*** Opening Input data ***
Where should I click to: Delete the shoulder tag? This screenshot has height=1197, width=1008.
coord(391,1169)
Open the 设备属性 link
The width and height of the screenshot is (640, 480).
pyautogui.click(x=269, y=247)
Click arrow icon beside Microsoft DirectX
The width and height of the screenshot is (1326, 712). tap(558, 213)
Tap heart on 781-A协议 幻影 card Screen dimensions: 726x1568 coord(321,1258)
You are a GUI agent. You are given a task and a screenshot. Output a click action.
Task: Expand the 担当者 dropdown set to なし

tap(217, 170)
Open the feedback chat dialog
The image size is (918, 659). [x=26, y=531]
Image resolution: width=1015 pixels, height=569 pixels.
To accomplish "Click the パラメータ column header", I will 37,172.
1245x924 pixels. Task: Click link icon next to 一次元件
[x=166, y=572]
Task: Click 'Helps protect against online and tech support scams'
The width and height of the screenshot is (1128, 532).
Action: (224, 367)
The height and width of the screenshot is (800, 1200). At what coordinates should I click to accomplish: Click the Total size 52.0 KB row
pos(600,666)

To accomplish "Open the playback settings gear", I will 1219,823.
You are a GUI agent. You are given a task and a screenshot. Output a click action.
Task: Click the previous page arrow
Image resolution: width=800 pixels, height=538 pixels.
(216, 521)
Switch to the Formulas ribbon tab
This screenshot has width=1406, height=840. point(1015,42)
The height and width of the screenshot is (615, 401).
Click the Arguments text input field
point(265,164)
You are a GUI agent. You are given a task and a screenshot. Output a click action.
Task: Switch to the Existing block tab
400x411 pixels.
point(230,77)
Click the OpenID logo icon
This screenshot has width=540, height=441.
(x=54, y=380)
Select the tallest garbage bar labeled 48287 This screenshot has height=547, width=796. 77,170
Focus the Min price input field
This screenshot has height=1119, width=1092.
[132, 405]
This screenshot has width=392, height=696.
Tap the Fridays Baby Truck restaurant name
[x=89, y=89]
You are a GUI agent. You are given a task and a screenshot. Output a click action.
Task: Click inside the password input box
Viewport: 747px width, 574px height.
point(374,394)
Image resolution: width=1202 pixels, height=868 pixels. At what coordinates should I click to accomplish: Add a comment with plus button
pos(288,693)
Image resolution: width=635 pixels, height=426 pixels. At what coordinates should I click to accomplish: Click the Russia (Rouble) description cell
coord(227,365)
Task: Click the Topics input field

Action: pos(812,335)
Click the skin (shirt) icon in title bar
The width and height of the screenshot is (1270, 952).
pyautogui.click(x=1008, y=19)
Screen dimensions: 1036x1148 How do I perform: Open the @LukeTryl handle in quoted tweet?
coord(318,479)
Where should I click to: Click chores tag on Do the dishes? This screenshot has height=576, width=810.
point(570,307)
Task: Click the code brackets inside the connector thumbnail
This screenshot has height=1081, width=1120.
*** Closing Input data ***
Reproduce each line of the material containing the word "inside".

## Response:
Task: Click inside the password input box
Task: Click the code brackets inside the connector thumbnail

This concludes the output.